Trump haters and the mainstream media celebrated the recent court decisions from Maine and Colorado removing former President Donald Trump from the primary ballots. Some Democrats with a more realistic view of voters’ attitudes towards brute-force tactics like these are backing away and encouraging others to put the stopper back into the champagne bottle.
The fear of backlash is weakening many prominent liberal figureheads, including the Democrat Darling, California Governor Newsom. Newsom released a statement shortly after Colorado’s decision, saying that while Trump is “a threat to liberties and democracy,” California prefers to “defeat candidates at the polls.”
Even progressive mouthpiece David Axelrod weighed in, voicing his reservations. On CNN, he observed that the country would be “ripped apart” if Trump were removed from the ballot because “tens of millions” of voters want to vote for him.
For some, the constitutionality of a state removing a candidate from ballots is hazy, at best. The Fourteenth Amendment, Section 3, is a post-Civil War law intended to keep Confederate military leaders from holding positions of power. Democrats play loose and fast with the amendment’s language, arguing that it applies to anyone who “engaged in insurrection or rebellion” against the Constitution.
To be clear, January 6th was not an “insurrection” by definition of the word, the language in the law applies to “appointed officials” and is irrelevant to the elected office of the presidency, and Trump’s guilt or innocence of “engaging in an insurrection or rebellion” has yet to be proven.
Democrats frame the decisions as a “sweeping victory,” although it was, in reality, a close call. Six voters brought The case before the Colorado Supreme Court, and only three out of four of the seven Democrat-appointed justices ruled that Trump could be legally removed from the ballot.
In Maine, the footing was even more tenuous. One person, Secretary of State Shenna Bellows, reached the decision, and her ruling is on hold pending appeals from the Trump camp.
Former Attorney General Bill Barr is no longer a friend to Trump, but even he urges caution. “The actions of Colorado and Maine, and other states that follow suit, are not only doomed to legal failure, but they also embolden and empower the former president,” Barr warned.

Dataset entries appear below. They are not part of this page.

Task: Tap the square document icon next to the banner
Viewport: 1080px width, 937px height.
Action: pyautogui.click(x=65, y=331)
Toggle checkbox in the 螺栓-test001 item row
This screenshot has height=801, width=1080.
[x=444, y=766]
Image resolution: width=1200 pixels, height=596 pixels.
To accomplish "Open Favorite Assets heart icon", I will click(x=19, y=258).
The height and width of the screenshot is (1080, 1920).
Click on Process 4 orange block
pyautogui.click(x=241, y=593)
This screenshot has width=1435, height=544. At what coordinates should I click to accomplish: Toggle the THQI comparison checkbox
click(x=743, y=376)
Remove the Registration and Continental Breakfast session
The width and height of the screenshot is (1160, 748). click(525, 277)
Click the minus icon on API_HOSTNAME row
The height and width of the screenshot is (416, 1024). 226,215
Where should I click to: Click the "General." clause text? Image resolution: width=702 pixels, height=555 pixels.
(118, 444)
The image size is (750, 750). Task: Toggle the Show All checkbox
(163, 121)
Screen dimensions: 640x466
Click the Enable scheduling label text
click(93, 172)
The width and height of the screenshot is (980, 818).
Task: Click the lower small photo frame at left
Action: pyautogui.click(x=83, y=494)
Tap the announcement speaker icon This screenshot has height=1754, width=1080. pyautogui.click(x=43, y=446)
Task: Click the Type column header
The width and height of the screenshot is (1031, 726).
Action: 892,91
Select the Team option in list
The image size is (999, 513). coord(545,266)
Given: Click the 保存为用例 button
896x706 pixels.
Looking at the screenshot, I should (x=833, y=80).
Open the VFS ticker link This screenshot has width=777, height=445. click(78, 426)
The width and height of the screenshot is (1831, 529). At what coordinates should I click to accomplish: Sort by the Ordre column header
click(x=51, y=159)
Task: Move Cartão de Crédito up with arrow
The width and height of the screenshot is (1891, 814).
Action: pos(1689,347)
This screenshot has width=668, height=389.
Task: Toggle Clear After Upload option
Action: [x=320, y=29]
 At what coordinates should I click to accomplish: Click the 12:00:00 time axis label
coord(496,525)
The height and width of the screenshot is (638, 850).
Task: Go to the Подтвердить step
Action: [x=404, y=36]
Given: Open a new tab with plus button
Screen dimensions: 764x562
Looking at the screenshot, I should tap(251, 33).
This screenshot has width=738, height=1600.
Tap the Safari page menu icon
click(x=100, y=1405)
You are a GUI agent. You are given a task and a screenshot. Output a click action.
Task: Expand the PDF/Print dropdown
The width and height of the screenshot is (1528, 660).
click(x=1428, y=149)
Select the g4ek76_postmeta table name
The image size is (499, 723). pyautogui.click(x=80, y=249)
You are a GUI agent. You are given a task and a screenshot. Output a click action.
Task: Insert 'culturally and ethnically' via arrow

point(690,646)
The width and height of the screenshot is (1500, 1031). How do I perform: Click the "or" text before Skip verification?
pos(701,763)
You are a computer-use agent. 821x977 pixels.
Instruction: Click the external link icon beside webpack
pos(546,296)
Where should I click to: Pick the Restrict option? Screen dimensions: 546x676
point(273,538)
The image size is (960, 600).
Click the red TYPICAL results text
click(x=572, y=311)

He also noted that states cannot legally use “ad hoc procedures” to arbitrarily rule that an individual engaged in an insurrection or enforce the Fourteenth Amendment.
As if the legal standing of Colorado and Maine’s decision wasn’t enough to alarm Democrats, many are fully aware that the stunt, like every other stunt they have tried before to weaken Trump, will backfire.
Colorado and Maine have proven Trump’s arguments that he is being politically targeted. And voters are paying attention.
Every time Democrats sidestep a fair fight, Republican voters rally around Trump and improve his chances of facing off against Biden one-on-one in 2024. Independents also draw the line at heavy-handed tactics like this and are more likely to vote for Trump.
Democratic consultant Hank Sheinkopf understands the dangerous game Trump haters are playing. He cautions that removing Trump from the ballot will “gin up anger and turnout” among MAGA and Trump voters, noting, “They will see this as part of the continued conspiracy to prevent Donald Trump from being president of the United States.” He adds that excluding Trump from ballots is not a smart strategy and concludes, “If people think this is good for Joe Biden, they have lost their minds.”
But Team Biden has been busy removing Democrat challengers from the ballot as well. North Carolina became the second state after Florida to ban any other Democrat from appearing on the ballot. Florida blocked any Democratic hopeful from running against Biden at the end of November, and North Carolina followed suit in December.
As Democrats repeatedly use strategies from Putin’s election playbook, the only hope for free and fair elections lies in the United States Supreme Court. It’s predicted that while SCOTUS justices would rather stay away from the political minefield, they will undoubtedly be pulled into the battle.
The court may rule that lower courts and election officials cannot invoke the 14th Amendment’s insurrection clause without specific enabling legislation from Congress. The absence of a criminal conviction for Trump raises questions about who determines his involvement in an insurrection and what process should be followed.
Alternatively, SCOTUS may rule that the insurrection provision does not extend to former presidents. The ambiguity in the Constitution’s reference to “officers” of the United States leaves room for interpretation regarding its applicability to the president’s office.
Democrats, who ignore the Constitution unless they can twist it to benefit them, are understandably worried about a SCOTUS ruling. When it comes to a constitutional battle, Democratic soldiers are woefully unarmed.